I am building a service where I log plain text format logs from several sources (one file per source). I do not intend to rotate these logs as they must be around forever.
To make these forever around files smaller I hope I could gzip them in fly. As they are log data, the files compress very well.
What is a good approach in Python to write append-only gzipped text files, so that the writing can be later resumed when service goes on and off?

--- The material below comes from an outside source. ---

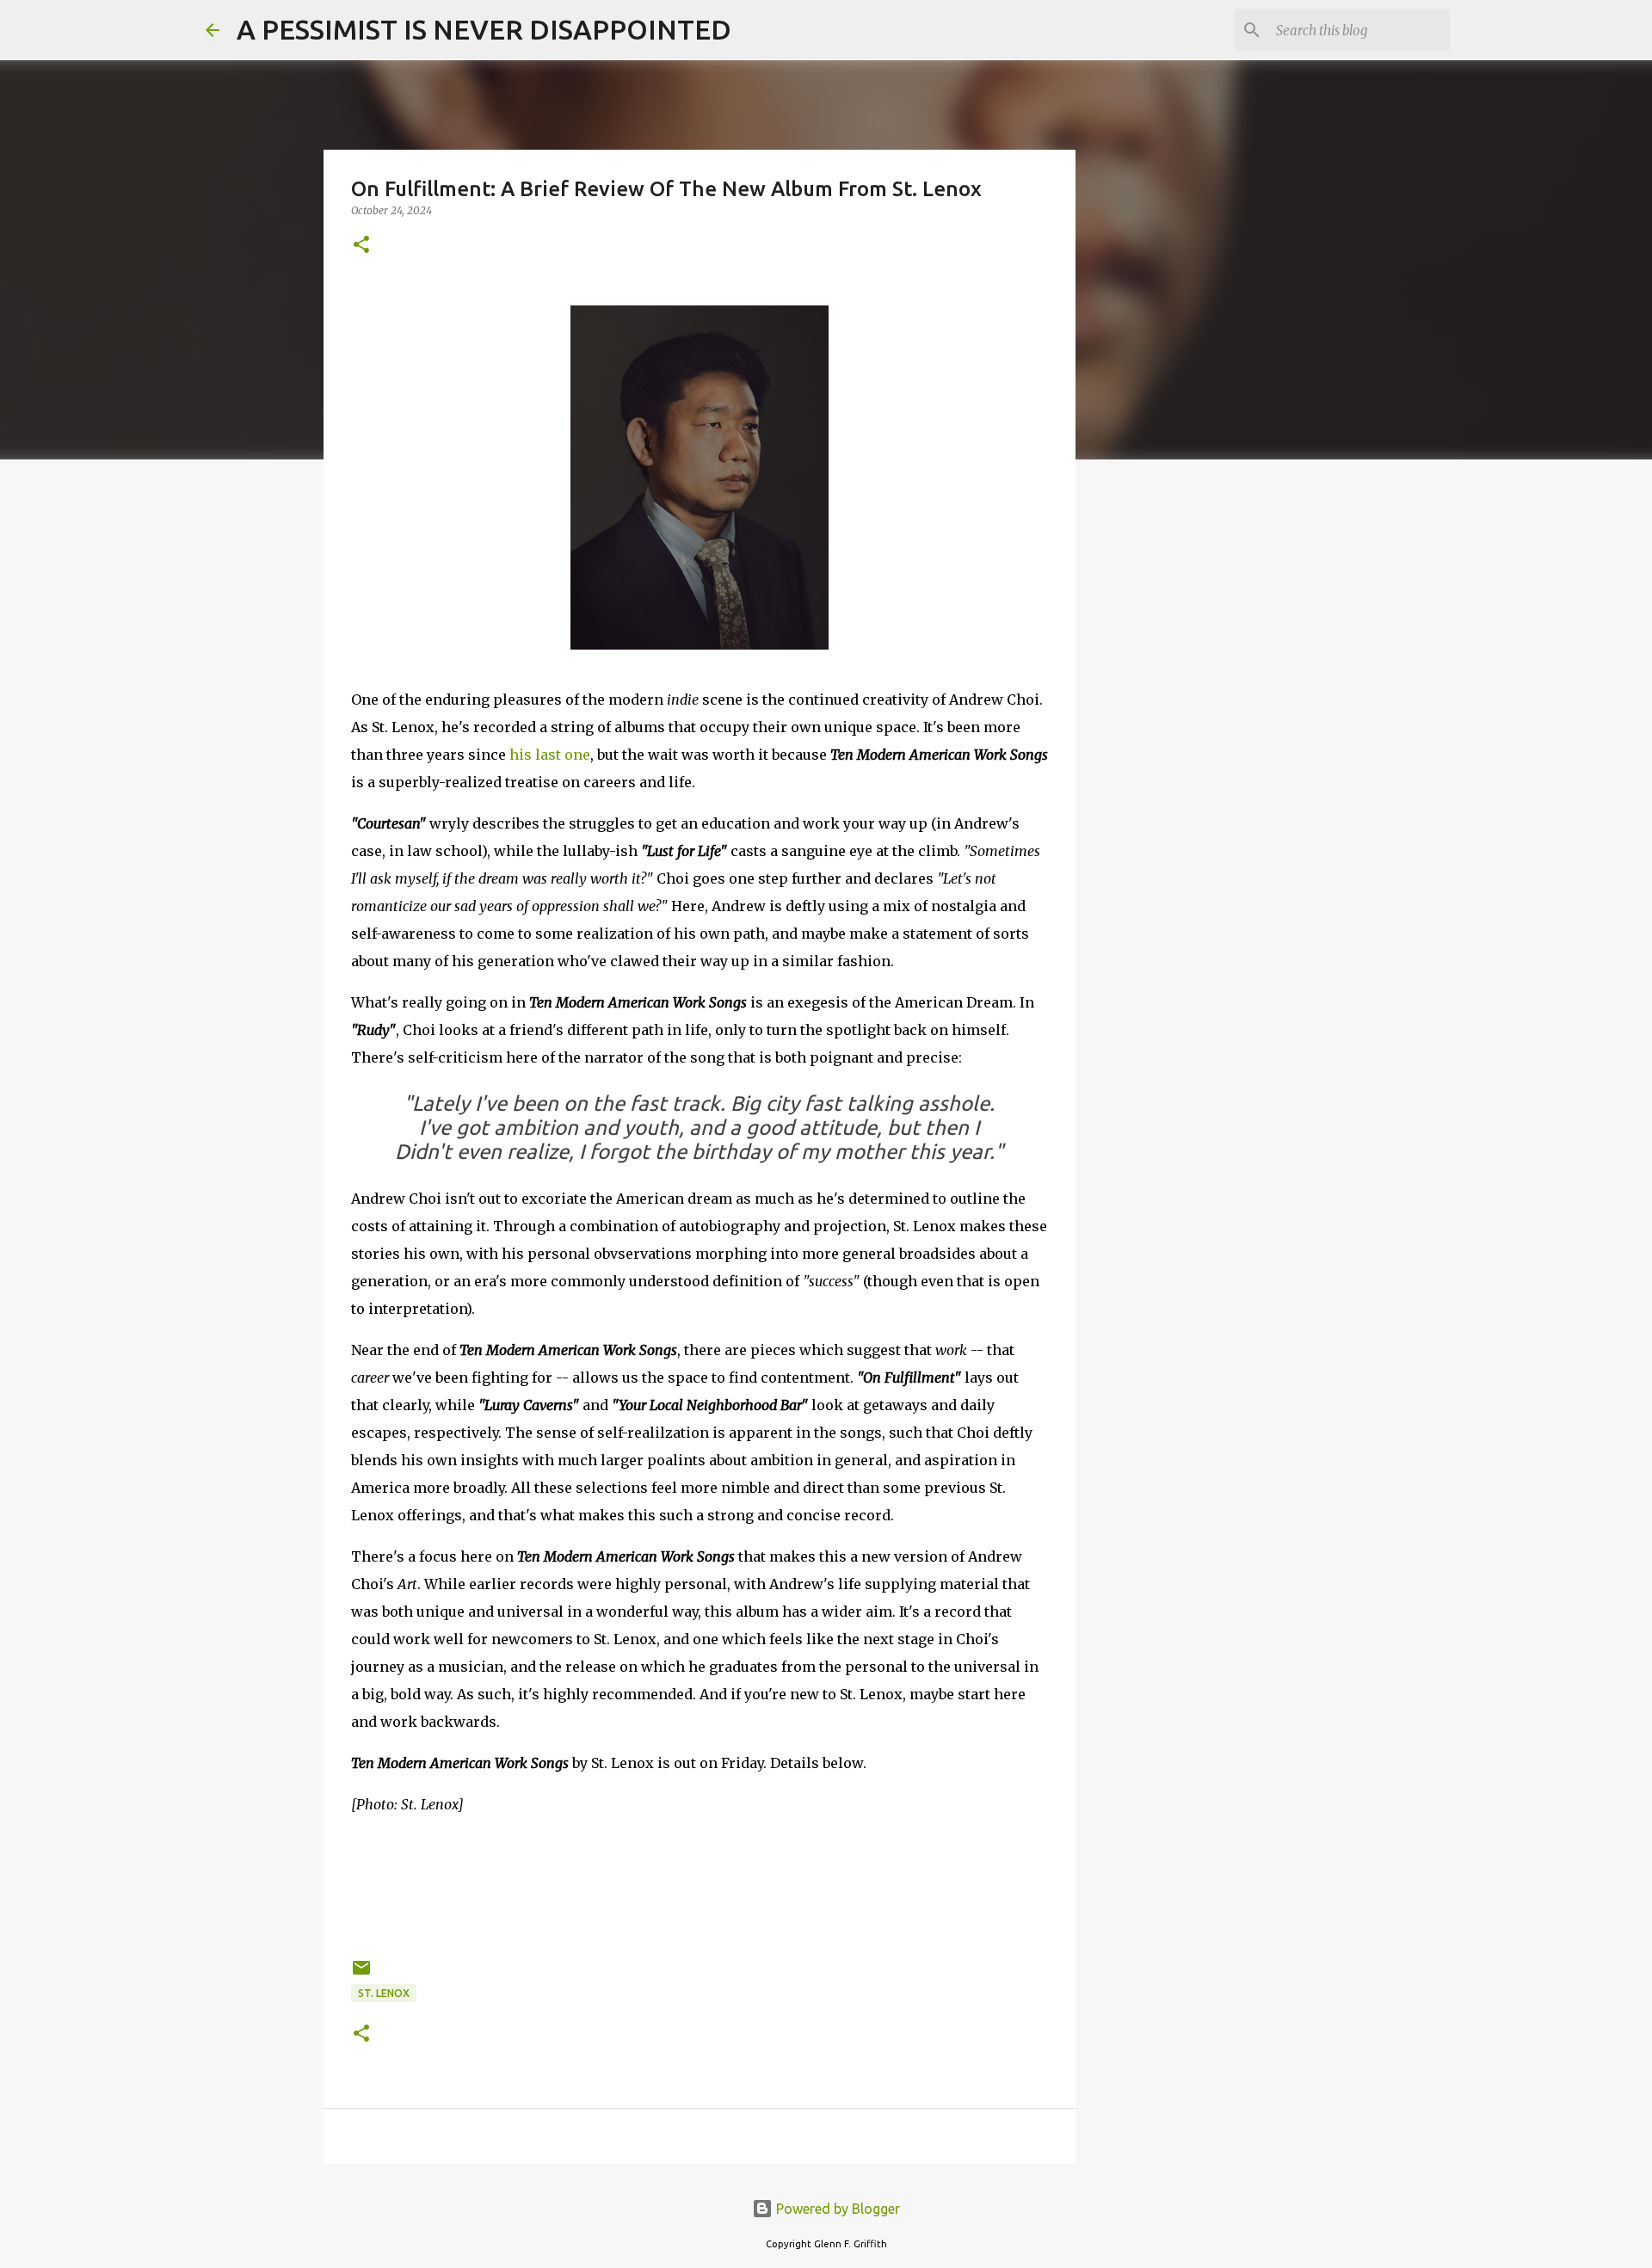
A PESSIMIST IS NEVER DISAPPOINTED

I am not that worried about losing few lines, but if gzip container itself breaks down and the file becomes unreadable that's no no.

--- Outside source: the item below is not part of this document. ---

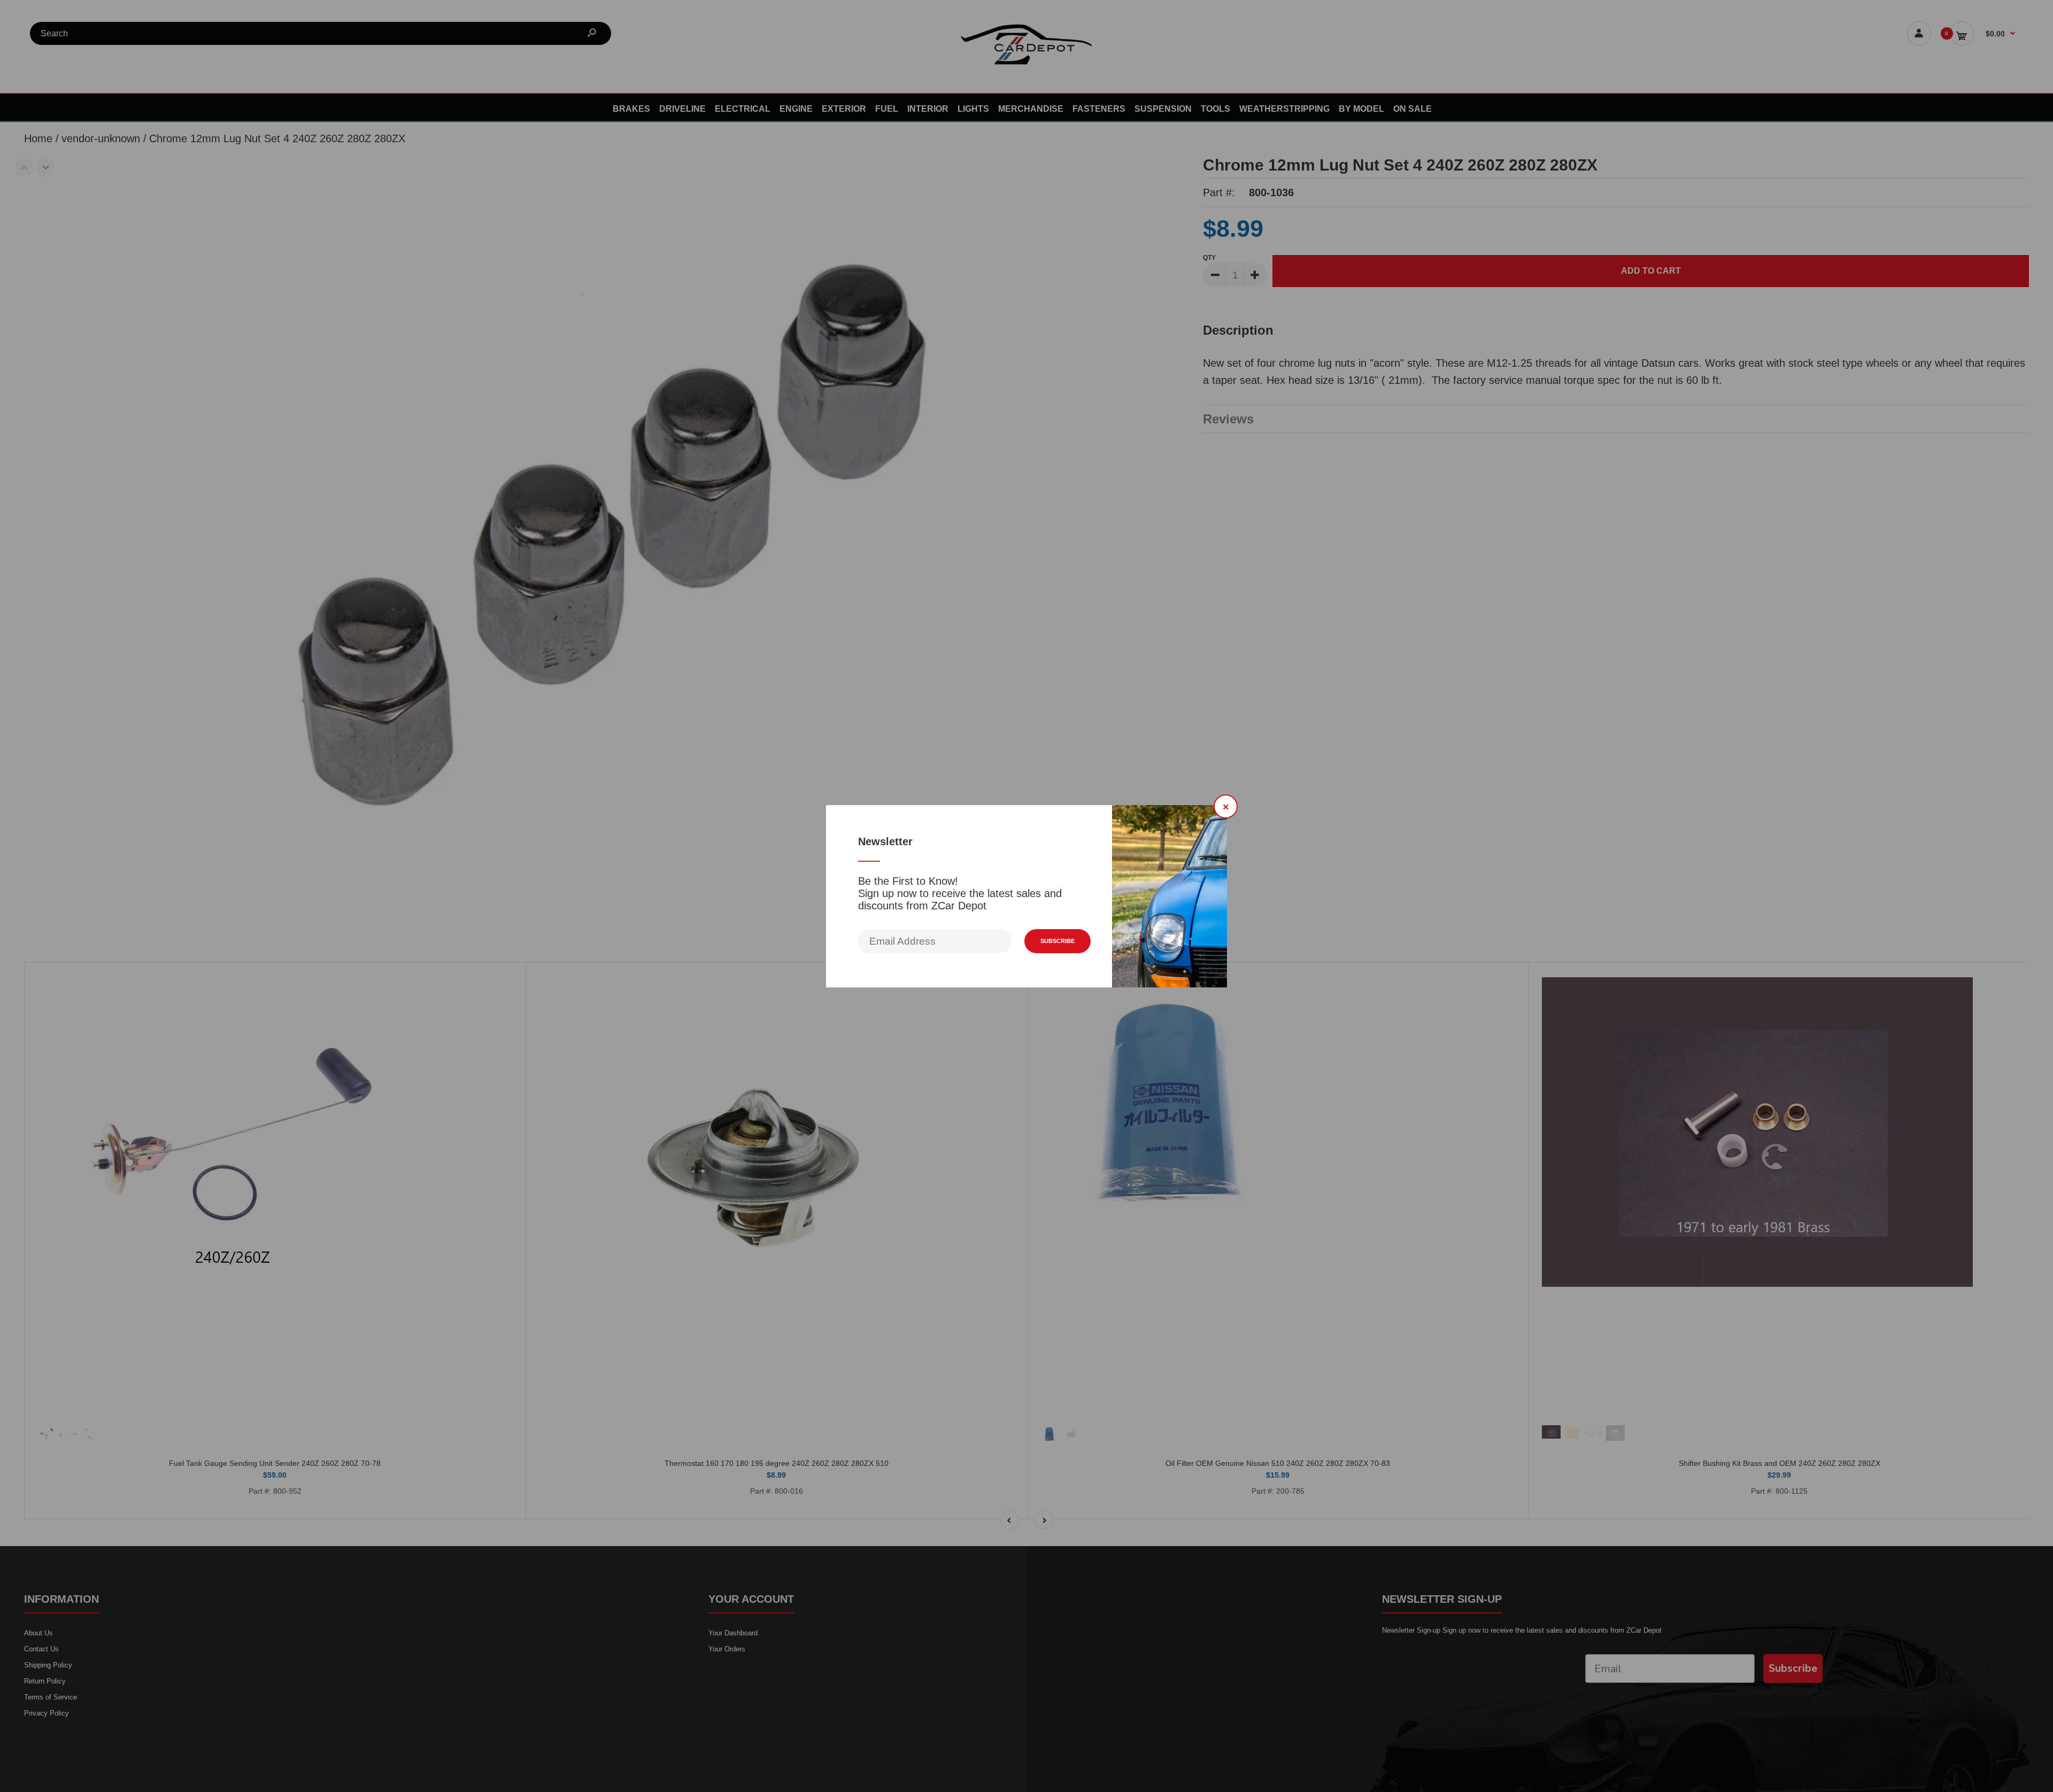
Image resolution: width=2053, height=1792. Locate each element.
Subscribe (1057, 941)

Also, if it's no go, I can simply write them in as plain text without gzipping if it's not worth of the hassle.
Note: On unix systems you should seriously consider using an external program, written for this exact task:
logrotate
(rotates, compresses, and mails system logs)
You can set the number of rotations so high, that the first file would be deleted in 100 years or so.
In Python 2, logging.FileHandler
takes an keyword argument encoding
that can be set to bz2
or zlib
.
This is because logging
uses the codecs
module, which in turn treats bz2
(or zlib
) as encoding:
>>> import codecs
>>> with codecs.open("on-the-fly-compressed.txt.bz2", "w", "bz2") as fh:
... fh.write("Hello World\n")
$ bzcat on-the-fly-compressed.txt.bz2
Hello World
Python 3 version (although the docs mention bz2
as alias, you'll actually have to use bz2_codec
- at least w/ 3.2.3):
>>> import codecs
>>> with codecs.open("on-the-fly-compressed.txt.bz2", "w", "bz2_codec") as fh:
... fh.write(b"Hello World\n")
$ bzcat on-the-fly-compressed.txt.bz2
Hello World